Disagreement exists over general level of fees
There is disagreement over the general level of fees at this point in time. The Association of Residential Letting Agents (ARLA) says the average fee stands at £202 while Citizens Advice says the average figure stands at £337. This charity has also stated that the average price has risen by 60% in the past 5 years. Shelter has stated that fees can hit the £500 mark. It is believed that the level of fees amounts to more than £300m each year.
The impact may come down to individual landlords and how they view the market. Any landlord that has been inflating fees at the start of a tenancy as a way to make money will find that this channel is no longer available to them. Of course, a landlord who is likely to take this sort of action will usually find another method to bring in additional funds, even if it is by increasing monthly rental charges.
The fact that countless legitimate landlords who charge these fees to cover their costs will now be forced to find money from elsewhere or take another financial hit is the real cause for concern for many in the sector. There is always the argument that a landlord’s rental yield depends on a number of factors and it is up to the landlord to determine how they come to a figure they find to be satisfactory.
The issue with this step is that it may result in many landlords being forced to raise their rental income in order to justify their role and make any form of income. While there has been consistency in the Governments role to impact on the letting market to try and discourage tenants and investors to promote people and families in the property market, there are many times when the real victims have been tenants.
Every landlord will carry out their own calculations but it is likely that this removal of income for a landlord will be replaced by a rise in monthly rent. For some tenants, a lower up-front fee but slightly higher monthly payments may be suitable, for others, it could inhibit their ability to find suitable property.

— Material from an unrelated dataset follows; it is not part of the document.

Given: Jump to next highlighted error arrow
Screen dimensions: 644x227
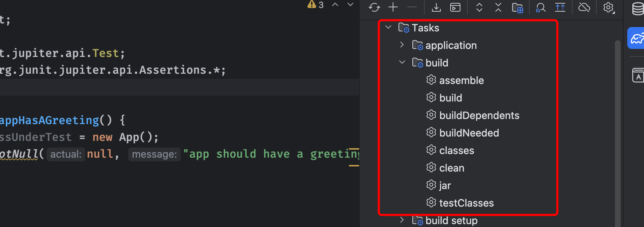Looking at the screenshot, I should coord(350,5).
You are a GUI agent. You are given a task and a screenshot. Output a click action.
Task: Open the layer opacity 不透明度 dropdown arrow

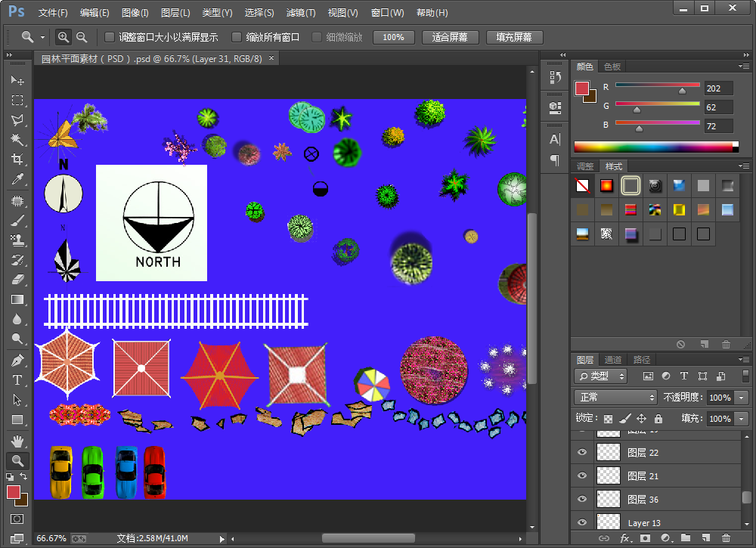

Other property market announcements in the Autumn Statement include:
- £1.4bn being used to deliver 40,000 affordable homes
- £2.3n being spent to provide 100,000 new properties in areas where there is high demand
On paper, these are generally positive steps that most people will back for the property market but it is clear that the proposed changes in the lettings market, which are scheduled to be implemented as soon as possible, will take a lot longer to dissect and evaluate.